GIVEN TEXT »

=== Begin Enclosure ===

Luc Besson’s Lucy is a certifiably insane film, and I more or less mean that in a positive way. An ambitiously huge step up for Besson – who technically delivers his best film in approximately a full decade here – it’s reaching for things it could never possibly hope to achieve, but it never stresses out over potentially missing the point entirely. It’s a complete mess in every sense of the word, but it’s never dull, boring, or meritless. It’s an incredibly stupid and idiotic film that’s trying to sound smart, but only succeeds about a quarter of the time. It’s like being locked in a room with Michael Bay after he’s just dropped acid and decided to remake Spike Jonze’s Her. It’s fucking weird and it isn’t good, but it’s definitely admirable.
The story wastes no time at all getting started. Within seconds the titular heroine – played by Scarlett Johnasson – is getting forced into delivering a briefcase to a bunch of shady Taiwanese gangsters by a guy she’s only dated for a week while staying in Taipei. She’s then forced into service as a drug mule carrying a new kind of club drug that she’s smuggling in her intestines. After a beating from a thug that tries to feel her up, one of the pouches ruptures and she gets all sorts of crazy powers, she no longer feels pain, becomes the smartest person alive, and she probably only has 24 hours left to live.

=== End Enclosure ===

YOUR INSTRUCTIONS » Rewrite the Lucy review, starting with "Luc Besson’s Lucy" and going on through "it’s definitely admirable.", with "certifiably insane" changed to "utterly deranged".

EXTRACTED DATA »
=== Begin Enclosure ===

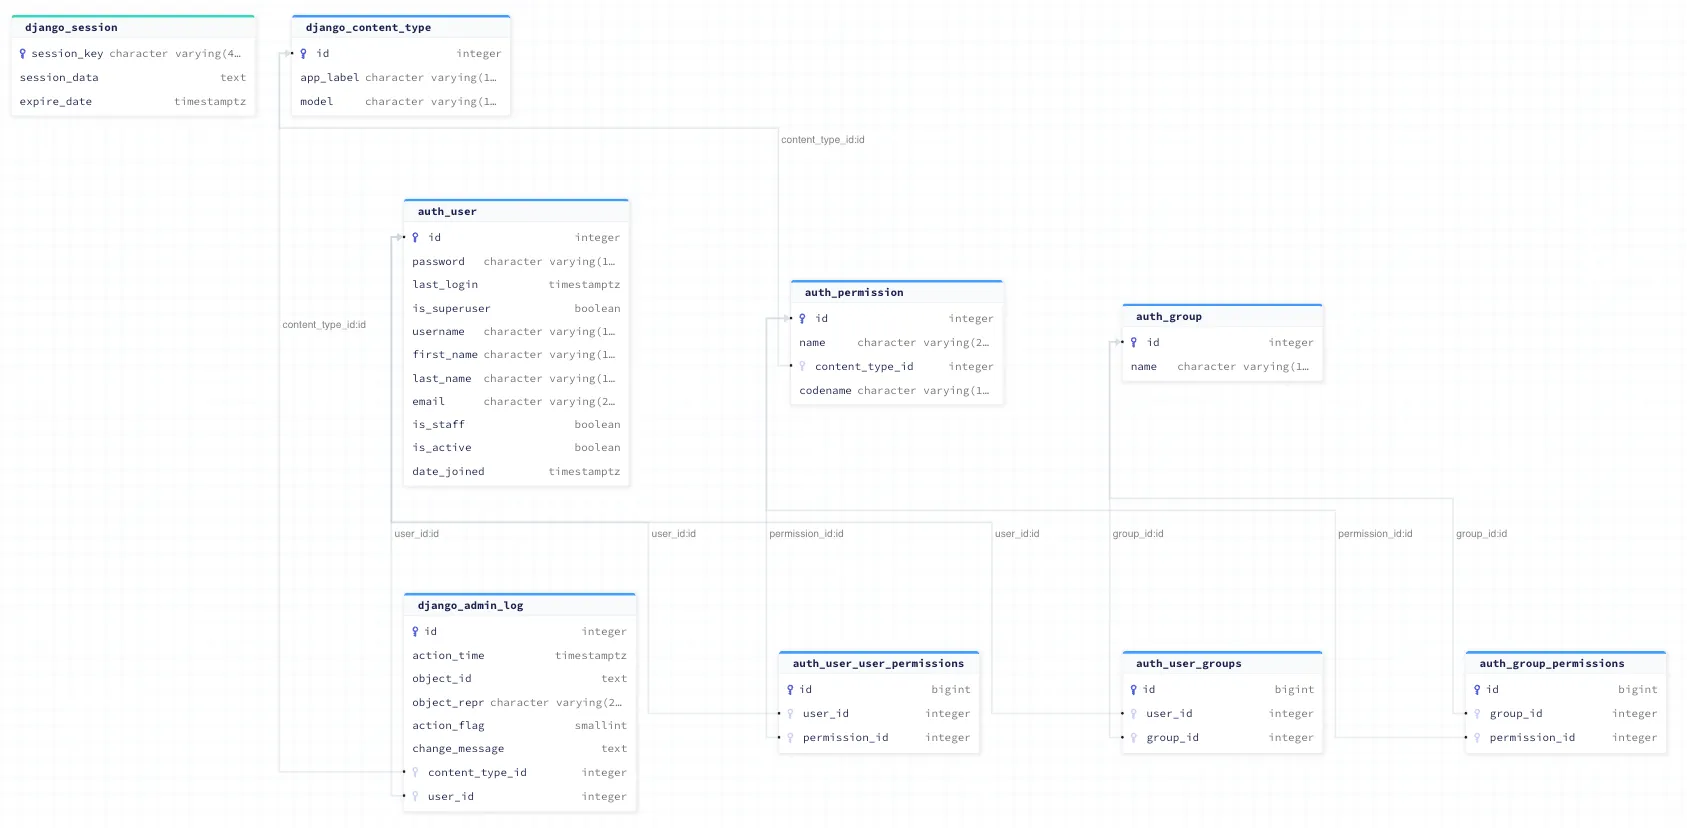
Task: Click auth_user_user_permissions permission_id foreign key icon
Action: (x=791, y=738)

=== End Enclosure ===
=== Begin Enclosure ===

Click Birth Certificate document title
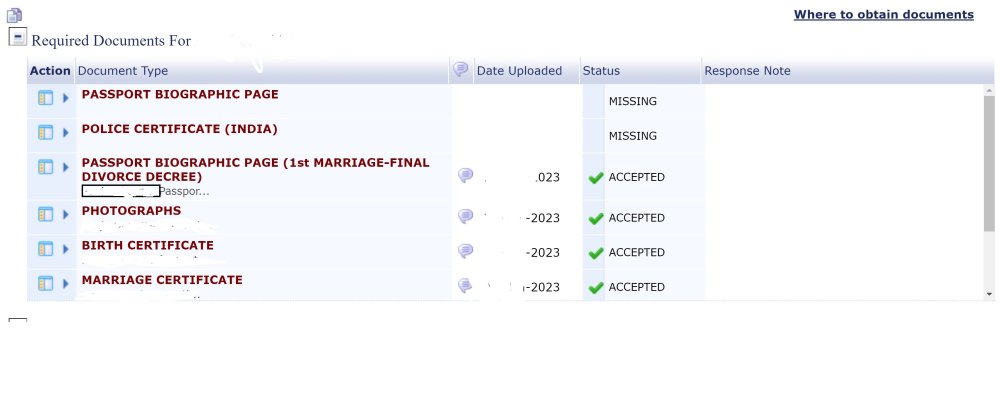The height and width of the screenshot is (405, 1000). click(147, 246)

=== End Enclosure ===

SOLUTION TO THIS TASK »
Luc Besson’s Lucy is a utterly deranged film, and I more or less mean that in a positive way. An ambitiously huge step up for Besson – who technically delivers his best film in approximately a full decade here – it’s reaching for things it could never possibly hope to achieve, but it never stresses out over potentially missing the point entirely. It’s a complete mess in every sense of the word, but it’s never dull, boring, or meritless. It’s an incredibly stupid and idiotic film that’s trying to sound smart, but only succeeds about a quarter of the time. It’s like being locked in a room with Michael Bay after he’s just dropped acid and decided to remake Spike Jonze’s Her. It’s fucking weird and it isn’t good, but it’s definitely admirable.